CEFR Alignment — English Learner Track
The English learner track is aligned with the Common European Framework of Reference for Languages (CEFR). Word difficulty levels correspond to CEFR band vocabulary lists:
- Level 1 (A1) — ~500 most frequent word families
- Level 2 (A2) — 500–1,500 word families
- Level 3 (B1) — 1,500–3,000 word families
- Level 4 (B2) — 3,000–5,500 word families
- Level 5 (C1) — 5,500–8,500 word families
- Level 6 (C2) — 8,500–12,000 word families
CEFR placement is determined by the latent ability parameter ($\theta$) estimated during the test, representing the level at which your performance stabilizes under the 2PL IRT model. A user whose estimated ability $\theta$ corresponds to Level 4 difficulty (B2) will receive a B2 placement.
Accuracy and Limitations
The test has an estimated margin of error of ±3% under honest test conditions. Accuracy depends on:
- Honest answering — the overclaim correction assumes a consistent response pattern. Deliberate random answering will produce unreliable results.

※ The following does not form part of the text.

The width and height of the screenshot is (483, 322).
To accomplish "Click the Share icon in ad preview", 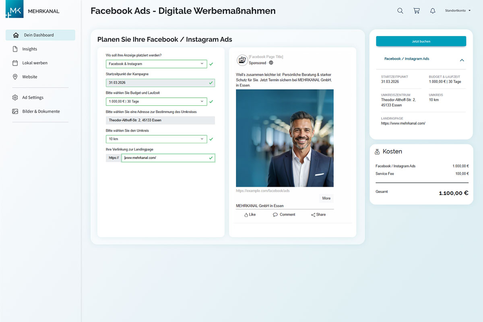I will click(x=313, y=215).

- Bayesian measurement precision — the test halts dynamically once the Standard Error of Measurement (SEM) falls below $0.22$, which ensures the statistical reliability of the latent ability score ($\theta$).
- Word family definition — vocabulary estimates vary depending on how broadly "knowing a word" is defined. Our estimates use a conservative receptive-vocabulary definition.
For most purposes, the ±3% margin means that a score of 27,000 words should be interpreted as "somewhere between 26,000 and 28,000 words" — a useful and accurate estimate, though not a precise inventory.
Word Bank
The native speaker word bank contains words across five difficulty levels, from high-frequency everyday vocabulary through SAT and GRE-level academic words to rare literary and archaic terms. The learner word bank covers A1 through C2 CEFR vocabulary with a focus on receptive knowledge of word meaning.
Both banks are reviewed periodically to ensure difficulty calibration remains accurate. Decoy words are constructed to match the phonological and morphological patterns of real English words to maximise their plausibility.
Frequently Asked Questions
How accurate is the vocabulary test?
The test has an estimated margin of error of ±3% under honest test conditions. By employing a 2-Parameter Logistic (2PL) Item Response Theory (IRT) model and Bayesian EAP estimation, the test continues until the Standard Error of Measurement (SEM) is reduced to $\le 0.22$, guaranteeing robust statistical precision tailored to each individual's ability level.
What is the Brysbaert corpus and why is it used?
The Brysbaert & Keuleers (2016) lexical decision database contains word frequency and familiarity ratings for over 60,000 English words collected from more than 220,000 participants. It is the largest validated reference for English vocabulary size research, which is why our native speaker track is calibrated against it.
How does overclaim detection work?
The recognition phase includes decoy words — terms that look and sound like real English but have no meaning (e.g., crepulent, nargitate). If you mark these as known, the test records an overclaim.
How are CEFR levels assigned in the learner track?
CEFR placement is determined by the latent ability parameter ($\theta$) estimated during the test, representing the level at which your performance stabilizes under the 2PL IRT model. Level 1 corresponds to A1 (~500 word families), Level 2 to A2, Level 3 to B1, Level 4 to B2, Level 5 to C1, and Level 6 to C2 (~8,500–12,000 word families).